Some of the biggest galaxies in the universe stopped making stars billions of years ago, and even today, no one fully understands why. This mystery is puzzling because many of these galaxies still contain gas, the basic fuel needed to form new stars. 

So in theory, they should be active. Instead, they remain silent and dormant for eons. Now, astronomers studying a rare group of galaxies called red geysers think they’ve found a crucial missing piece of this puzzle. 

Their study suggests that slow, orderly streams of cool gas already inside the galaxy—or delivered by interactions with nearby galaxies—may be quietly feeding central black holes, allowing those black holes to gently shut down star formation without blowing the galaxy apart.

“Minor mergers and interactions are an efficient refueling process. They deliver cool gas that falls in and feeds the black hole, which can then allow them to continue to suppress star formation for long timescales,” Arian Moghni, first author of the study and an undergraduate student at the University of California, Santa Cruz (UCSC), said.

How did astronomers trace the hidden gas flows?

Red geysers are unusual galaxies, making up only about 6–8 percent of nearby inactive galaxies. They were first identified using data from the SDSS-IV MaNGA survey, which maps how gas and stars move across entire galaxies. 

What makes red geysers stand out is that they show faint, galaxy-scale outflows of ionized gas, stretching tens of thousands of light-years. These outflows are widely believed to be signs of activity from a supermassive black hole at the galaxy’s center.

However, “the puzzle is how these black holes get their fuel.

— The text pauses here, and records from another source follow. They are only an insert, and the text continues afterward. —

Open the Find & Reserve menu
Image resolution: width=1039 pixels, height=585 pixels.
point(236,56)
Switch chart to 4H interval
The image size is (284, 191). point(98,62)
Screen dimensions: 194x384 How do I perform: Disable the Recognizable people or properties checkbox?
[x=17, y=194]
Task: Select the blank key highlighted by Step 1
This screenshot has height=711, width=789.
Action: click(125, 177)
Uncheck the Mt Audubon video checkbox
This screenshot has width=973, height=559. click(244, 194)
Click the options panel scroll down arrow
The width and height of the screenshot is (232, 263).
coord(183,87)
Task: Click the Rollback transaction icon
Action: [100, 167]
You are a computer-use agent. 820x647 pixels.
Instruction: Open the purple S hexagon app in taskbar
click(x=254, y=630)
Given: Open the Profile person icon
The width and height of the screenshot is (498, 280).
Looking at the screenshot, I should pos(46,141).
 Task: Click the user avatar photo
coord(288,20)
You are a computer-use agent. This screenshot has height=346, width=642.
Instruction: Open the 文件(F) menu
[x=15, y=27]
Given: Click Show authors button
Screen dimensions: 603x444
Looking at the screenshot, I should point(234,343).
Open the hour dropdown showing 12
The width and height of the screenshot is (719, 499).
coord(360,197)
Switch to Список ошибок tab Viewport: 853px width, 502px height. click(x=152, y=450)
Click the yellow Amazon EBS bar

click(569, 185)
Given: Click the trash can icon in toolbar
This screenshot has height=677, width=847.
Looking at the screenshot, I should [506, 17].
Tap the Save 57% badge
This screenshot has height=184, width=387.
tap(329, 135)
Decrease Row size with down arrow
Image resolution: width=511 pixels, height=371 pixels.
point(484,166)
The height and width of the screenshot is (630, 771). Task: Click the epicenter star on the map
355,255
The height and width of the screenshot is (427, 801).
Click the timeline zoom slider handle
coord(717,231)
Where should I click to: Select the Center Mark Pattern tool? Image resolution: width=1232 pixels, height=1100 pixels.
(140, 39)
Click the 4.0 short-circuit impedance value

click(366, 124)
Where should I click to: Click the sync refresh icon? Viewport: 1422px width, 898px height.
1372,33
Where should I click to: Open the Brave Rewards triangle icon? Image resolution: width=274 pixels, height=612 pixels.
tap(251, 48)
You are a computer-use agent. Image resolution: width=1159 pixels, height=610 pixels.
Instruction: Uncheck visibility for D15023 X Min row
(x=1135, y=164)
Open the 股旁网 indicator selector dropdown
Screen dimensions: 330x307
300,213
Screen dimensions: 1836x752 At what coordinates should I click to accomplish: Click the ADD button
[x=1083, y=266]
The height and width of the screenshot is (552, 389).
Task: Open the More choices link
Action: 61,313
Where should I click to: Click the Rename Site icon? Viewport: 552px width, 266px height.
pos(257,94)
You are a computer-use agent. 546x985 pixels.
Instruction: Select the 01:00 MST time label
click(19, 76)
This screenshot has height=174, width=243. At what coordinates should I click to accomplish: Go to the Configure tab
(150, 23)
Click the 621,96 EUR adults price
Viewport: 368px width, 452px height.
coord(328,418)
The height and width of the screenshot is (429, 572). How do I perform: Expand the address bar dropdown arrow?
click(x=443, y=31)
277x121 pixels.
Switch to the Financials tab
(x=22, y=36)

Previous studies had shown signatures of inflowing gases, but the source of these gases and their connection to the supermassive black hole were not well understood,” Moghni said. 

To solve this, the researchers studied 140 red geyser galaxies using MaNGA’s detailed spectroscopic data. Instead of focusing on hot or ionized gas, they looked at cool, neutral gas, which is harder to detect but crucial for feeding black holes. 

They tracked this gas using the sodium D (Na I D) absorption line, a feature in light that reveals gas at temperatures between 100 and 1,000 kelvin. By modeling this signal across each galaxy, the team measured how fast the gas was moving and how chaotic its motion was.

What they found was surprising

An image showing the process that causes the end of star formation in red geysers. Source: University of California – Santa Cruz

Rather than crashing inward or being violently stirred, the gas was slowly drifting toward the center at about 47 kilometers per second—only around 10 percent of the speed expected from free fall under gravity. Even more striking, the gas moved in a very orderly and coherent way, with far less random motion than the surrounding stars.

The researchers also found a strong link between this inflowing gas and black hole activity. About 30 percent of the galaxies emit radio waves, a sign that their central black holes are active. 

Plus, in these galaxies, the area covered by inflowing cool gas is roughly one-third larger than in red geysers without radio emission. This suggests that the slow gas streams are directly feeding the black hole.

“It’s really exciting to see how closely the inflowing cool gas is linked to the supermassive black hole activity. This gas seems to be funneled in toward the galaxy’s center, where it can help feed and sustain the black hole’s activity,” Moghni added.

The environment also had its influence. For instance, red geysers that showed signs of galaxy interactions or past minor mergers contained much more inflowing gas. In fact, interacting galaxies had about 2.5 times more inflowing cool gas than isolated ones. 

These encounters appear to act like a refueling system, delivering fresh gas that can keep the black hole quietly active for long periods.

A new window into how galaxies grow old

Together, these results support a self-regulating cycle inside red geysers. Interactions and internal processes send cool gas drifting inward. That gas feeds the central black hole, which then releases gentle energy—enough to prevent new stars from forming, but not enough to destroy the galaxy. 

This delicate balance allows massive galaxies to stay dormant for billions of years, even when star-forming material is present. The study offers rare, direct evidence of this process by tracking cool gas across entire galaxies, something that was not possible before large surveys like MaNGA. 

However, the work also has limitations. For instance, the researchers cannot yet trace the gas all the way down to the black hole itself, and the exact physics of how the black hole’s energy shuts down star formation remains an open question.

Next, the team hopes to combine these observations with higher-resolution data and simulations to follow the gas even closer to the galactic core. If similar inflow patterns are found in other inactive galaxies, red geysers could become a key model for understanding how galaxies across the universe grow old, and quietly stay that way.

The study was presented at the American Astronomical Society’s annual meeting and is due to be published in The Astrophysical Journal.